=== WORK ORDER ===
From the records below, give the number of lines that include the word "computer". Add no other words.

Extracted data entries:
*** Begin section ***

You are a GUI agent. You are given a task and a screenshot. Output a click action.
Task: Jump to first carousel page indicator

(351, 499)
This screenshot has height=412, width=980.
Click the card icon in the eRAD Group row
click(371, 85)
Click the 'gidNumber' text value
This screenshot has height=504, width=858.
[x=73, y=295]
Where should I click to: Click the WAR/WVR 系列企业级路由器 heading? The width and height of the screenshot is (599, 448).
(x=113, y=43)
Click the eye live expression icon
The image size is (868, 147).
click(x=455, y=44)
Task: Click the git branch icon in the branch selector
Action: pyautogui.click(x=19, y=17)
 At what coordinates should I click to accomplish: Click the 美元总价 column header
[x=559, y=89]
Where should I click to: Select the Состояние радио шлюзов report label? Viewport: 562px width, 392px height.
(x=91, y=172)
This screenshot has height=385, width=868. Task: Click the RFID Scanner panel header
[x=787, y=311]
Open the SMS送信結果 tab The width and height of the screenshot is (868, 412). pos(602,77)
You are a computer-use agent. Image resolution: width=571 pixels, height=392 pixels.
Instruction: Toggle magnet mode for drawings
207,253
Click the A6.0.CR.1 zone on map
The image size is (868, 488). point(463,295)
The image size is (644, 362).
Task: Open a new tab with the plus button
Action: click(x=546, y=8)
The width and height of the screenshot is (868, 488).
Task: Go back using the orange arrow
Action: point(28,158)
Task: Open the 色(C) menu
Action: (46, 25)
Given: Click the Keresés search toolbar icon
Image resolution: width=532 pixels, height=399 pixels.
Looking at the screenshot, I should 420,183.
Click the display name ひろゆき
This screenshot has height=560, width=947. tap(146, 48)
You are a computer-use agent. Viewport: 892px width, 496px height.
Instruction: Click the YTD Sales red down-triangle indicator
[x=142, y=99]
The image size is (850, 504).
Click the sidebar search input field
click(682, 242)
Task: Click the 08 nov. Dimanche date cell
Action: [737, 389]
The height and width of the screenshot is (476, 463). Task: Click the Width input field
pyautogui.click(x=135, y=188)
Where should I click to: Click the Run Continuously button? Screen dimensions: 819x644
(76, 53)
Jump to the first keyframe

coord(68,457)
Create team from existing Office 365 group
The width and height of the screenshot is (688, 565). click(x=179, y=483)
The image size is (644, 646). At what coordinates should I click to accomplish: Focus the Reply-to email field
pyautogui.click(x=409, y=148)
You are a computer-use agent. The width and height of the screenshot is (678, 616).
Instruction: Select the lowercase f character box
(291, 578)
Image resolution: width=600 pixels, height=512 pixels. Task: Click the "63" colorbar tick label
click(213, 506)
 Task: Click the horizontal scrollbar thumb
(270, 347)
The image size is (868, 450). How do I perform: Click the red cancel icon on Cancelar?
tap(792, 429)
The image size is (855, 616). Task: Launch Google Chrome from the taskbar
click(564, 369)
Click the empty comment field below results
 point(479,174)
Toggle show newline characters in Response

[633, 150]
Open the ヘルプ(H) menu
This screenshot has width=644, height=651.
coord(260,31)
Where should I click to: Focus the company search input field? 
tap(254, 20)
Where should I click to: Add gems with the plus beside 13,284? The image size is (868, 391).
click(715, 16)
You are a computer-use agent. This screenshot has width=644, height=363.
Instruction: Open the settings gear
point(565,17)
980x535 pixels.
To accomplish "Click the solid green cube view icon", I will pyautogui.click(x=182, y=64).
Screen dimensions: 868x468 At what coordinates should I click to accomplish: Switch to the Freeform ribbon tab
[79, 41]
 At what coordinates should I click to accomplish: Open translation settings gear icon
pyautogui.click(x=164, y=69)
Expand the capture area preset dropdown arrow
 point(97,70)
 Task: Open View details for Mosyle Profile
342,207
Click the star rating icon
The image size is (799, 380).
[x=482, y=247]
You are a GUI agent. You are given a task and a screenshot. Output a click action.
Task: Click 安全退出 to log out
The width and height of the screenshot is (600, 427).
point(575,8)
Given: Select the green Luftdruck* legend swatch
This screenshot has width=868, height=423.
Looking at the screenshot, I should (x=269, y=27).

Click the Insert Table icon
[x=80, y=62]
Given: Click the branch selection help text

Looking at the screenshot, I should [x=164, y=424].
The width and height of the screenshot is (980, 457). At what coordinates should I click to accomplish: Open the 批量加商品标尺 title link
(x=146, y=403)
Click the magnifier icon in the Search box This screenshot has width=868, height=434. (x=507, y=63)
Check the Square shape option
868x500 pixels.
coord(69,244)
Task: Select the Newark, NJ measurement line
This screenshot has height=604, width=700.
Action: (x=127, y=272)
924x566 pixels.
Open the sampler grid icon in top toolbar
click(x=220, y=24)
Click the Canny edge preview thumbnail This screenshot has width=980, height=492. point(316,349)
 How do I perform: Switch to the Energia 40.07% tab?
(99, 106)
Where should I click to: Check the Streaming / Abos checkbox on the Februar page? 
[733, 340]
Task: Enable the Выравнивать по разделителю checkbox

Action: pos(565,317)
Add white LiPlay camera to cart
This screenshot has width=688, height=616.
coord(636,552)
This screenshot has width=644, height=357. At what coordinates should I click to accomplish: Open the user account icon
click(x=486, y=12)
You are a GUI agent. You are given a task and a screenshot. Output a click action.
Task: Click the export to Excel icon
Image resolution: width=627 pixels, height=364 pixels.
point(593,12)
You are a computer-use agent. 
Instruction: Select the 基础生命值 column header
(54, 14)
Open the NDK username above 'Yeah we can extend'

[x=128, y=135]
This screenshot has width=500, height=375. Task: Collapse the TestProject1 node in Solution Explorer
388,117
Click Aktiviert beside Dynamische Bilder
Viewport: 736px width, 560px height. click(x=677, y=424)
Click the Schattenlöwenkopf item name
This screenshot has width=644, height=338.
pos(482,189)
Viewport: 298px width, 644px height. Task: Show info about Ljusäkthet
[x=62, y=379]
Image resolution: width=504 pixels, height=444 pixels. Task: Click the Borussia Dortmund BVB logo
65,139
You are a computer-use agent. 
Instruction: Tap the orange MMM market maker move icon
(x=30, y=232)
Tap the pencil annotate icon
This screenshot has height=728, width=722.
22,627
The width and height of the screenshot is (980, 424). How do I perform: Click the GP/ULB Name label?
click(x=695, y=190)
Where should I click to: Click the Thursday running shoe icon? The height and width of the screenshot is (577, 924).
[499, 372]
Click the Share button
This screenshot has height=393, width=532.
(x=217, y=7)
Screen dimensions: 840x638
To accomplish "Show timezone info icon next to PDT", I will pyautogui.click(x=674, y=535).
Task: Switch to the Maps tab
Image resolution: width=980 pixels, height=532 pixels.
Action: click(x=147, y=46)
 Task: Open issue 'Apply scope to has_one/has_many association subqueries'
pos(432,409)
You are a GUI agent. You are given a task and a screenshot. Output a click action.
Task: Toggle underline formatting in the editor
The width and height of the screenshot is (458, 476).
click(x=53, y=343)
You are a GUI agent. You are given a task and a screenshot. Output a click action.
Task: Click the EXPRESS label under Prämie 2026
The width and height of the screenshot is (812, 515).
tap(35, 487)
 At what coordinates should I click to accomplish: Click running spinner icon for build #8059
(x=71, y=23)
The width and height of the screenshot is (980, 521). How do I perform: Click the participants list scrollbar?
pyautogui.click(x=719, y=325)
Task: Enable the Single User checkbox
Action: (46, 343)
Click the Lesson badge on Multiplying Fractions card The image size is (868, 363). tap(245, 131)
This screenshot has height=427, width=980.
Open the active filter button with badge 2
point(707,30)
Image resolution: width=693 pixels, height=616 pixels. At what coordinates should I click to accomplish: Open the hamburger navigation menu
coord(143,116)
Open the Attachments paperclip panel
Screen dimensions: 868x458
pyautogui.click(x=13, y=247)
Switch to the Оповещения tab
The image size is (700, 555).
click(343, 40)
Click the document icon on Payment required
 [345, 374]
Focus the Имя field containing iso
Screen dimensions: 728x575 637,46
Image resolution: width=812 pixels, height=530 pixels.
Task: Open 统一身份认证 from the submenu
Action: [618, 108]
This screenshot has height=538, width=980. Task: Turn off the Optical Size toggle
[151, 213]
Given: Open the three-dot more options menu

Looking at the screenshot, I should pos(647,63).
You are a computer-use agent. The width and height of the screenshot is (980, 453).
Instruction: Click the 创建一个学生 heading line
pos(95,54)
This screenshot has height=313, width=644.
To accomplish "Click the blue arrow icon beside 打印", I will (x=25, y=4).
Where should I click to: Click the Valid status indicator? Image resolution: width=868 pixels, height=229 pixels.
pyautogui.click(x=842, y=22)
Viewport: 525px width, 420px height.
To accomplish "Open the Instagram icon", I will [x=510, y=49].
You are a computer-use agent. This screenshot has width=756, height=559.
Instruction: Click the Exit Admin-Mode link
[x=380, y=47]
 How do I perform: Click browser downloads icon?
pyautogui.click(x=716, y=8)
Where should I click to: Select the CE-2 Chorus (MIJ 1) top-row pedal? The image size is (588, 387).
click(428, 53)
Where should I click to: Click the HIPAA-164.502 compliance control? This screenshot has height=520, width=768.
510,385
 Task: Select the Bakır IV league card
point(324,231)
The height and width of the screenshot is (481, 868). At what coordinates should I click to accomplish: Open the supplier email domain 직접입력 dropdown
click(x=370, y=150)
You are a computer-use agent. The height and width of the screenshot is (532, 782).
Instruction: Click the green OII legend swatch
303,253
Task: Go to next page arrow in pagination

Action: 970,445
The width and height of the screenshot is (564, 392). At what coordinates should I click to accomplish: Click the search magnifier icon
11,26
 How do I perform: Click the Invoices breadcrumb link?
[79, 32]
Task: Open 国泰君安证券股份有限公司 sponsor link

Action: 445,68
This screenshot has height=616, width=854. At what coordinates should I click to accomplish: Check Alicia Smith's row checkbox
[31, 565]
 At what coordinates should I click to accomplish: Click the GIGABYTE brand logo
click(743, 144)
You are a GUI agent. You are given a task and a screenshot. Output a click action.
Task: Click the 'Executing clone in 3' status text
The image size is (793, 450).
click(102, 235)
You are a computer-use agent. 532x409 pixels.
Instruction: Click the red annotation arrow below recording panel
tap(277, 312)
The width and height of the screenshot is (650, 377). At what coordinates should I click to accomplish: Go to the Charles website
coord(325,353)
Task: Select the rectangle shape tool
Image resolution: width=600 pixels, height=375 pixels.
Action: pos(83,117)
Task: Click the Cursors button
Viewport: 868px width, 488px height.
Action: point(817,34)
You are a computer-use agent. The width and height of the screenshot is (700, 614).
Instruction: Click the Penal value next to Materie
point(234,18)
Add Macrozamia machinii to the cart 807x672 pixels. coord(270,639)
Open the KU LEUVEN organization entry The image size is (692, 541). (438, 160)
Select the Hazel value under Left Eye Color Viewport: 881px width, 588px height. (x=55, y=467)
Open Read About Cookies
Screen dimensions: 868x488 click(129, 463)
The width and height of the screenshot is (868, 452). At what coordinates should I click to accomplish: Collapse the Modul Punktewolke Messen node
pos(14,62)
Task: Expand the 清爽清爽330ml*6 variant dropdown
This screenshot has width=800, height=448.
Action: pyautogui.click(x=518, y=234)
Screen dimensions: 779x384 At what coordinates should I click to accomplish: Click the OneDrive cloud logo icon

*** End section ***

=== RESULT OF THIS TASK ===
11